You can check it out here: http:\\Stockboxphoto.com

Peter De Smidt
24-Oct-2011, 20:27
You might check out http://www.photocrati.com/

Frank Petronio
24-Oct-2011, 21:34
The only reason I asked about Word Press was to see if somebody had a good gallery template already done for one. I haven't seen anything satisfactory to me yet, but I'm not sure I've seen a really perfect modern gallery yet.

I want obvious previous and next arrows on the top and bottom, plus make each image clickable, plus have persistent captions, plus an indication of how far you are within the gallery (like 19 out 20). So far I haven't seen anyone doing it as simple and straight-forward as that sounds.

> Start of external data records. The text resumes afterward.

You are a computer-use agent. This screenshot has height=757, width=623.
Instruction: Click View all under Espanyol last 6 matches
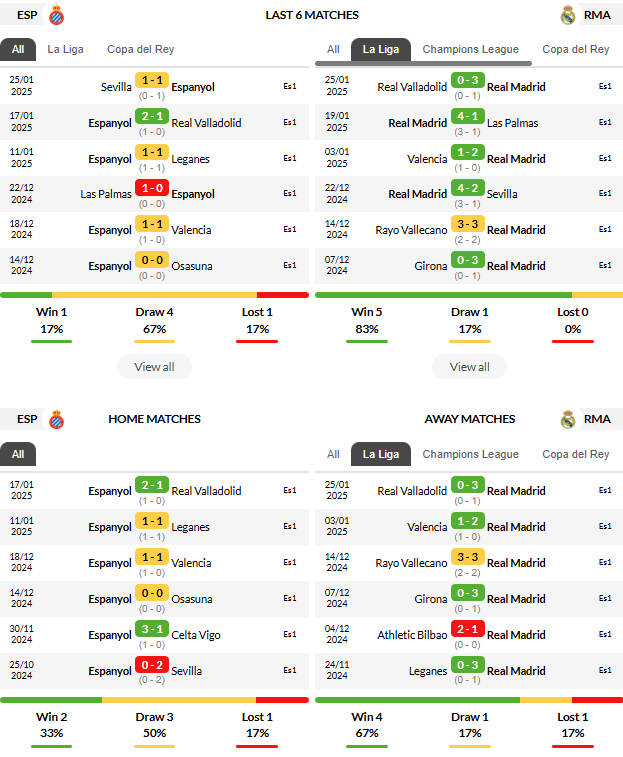click(x=155, y=367)
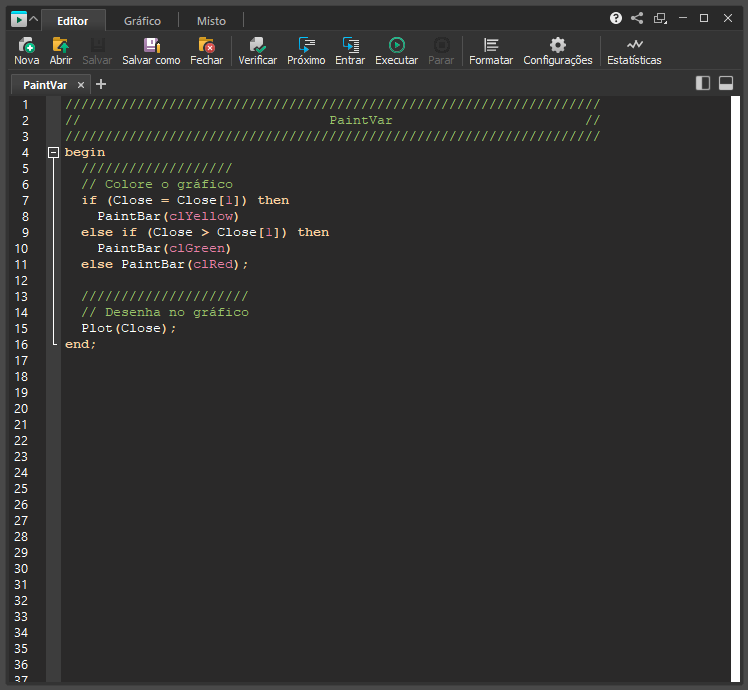Switch to the Gráfico tab
The image size is (748, 690).
pyautogui.click(x=142, y=21)
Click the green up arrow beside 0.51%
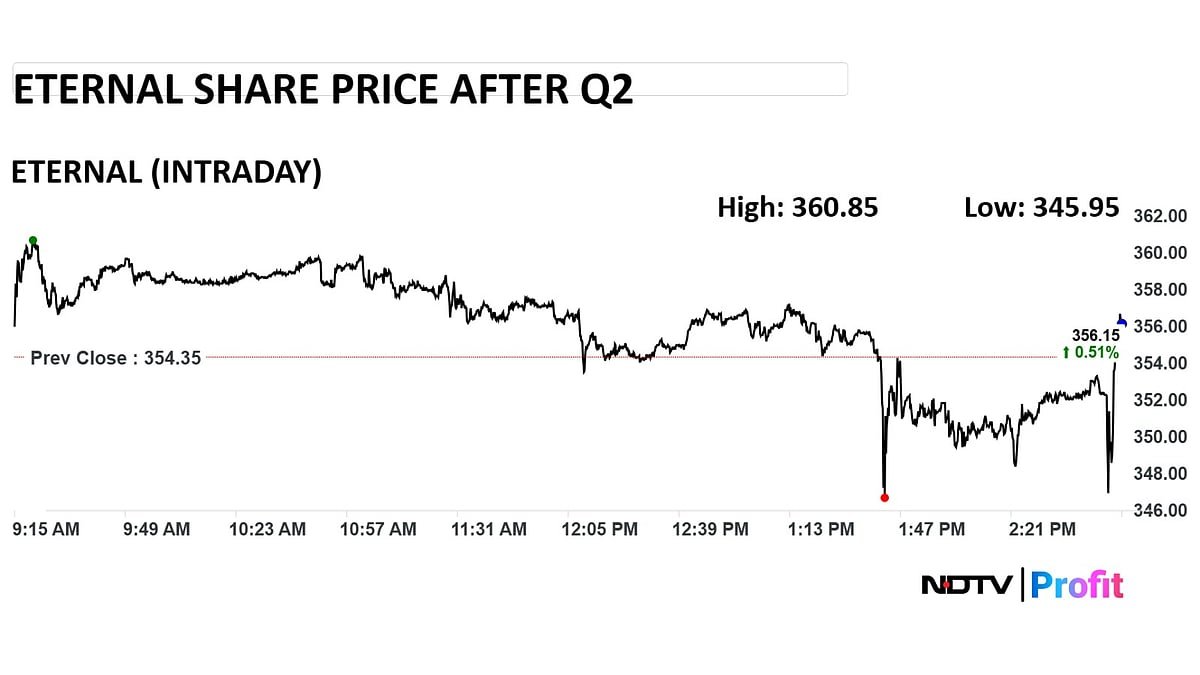 tap(1066, 352)
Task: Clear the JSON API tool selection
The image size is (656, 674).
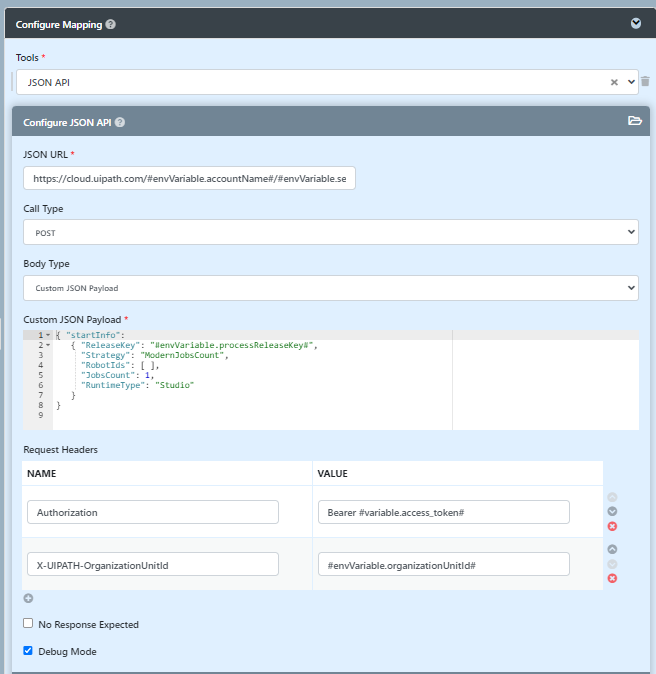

I admit to being confused when I look at a Flash LiveBooks site and see their Flash galleries then an iPhone and tablet version and a SEO-friendly html version too... seems like a huge headache and $$$ to do all that from scratch.

Tom Kershaw
25-Oct-2011, 11:04
Frank,

http://forbesconrad.com/ - this site displays the galleries very cleanly. However, it appears to be somewhat of a custom build, not the result of a simple template or theme.

Tom

Mike Anderson
25-Oct-2011, 12:01
...make each image clickable...

What do you want to happend when someone clicks on an image?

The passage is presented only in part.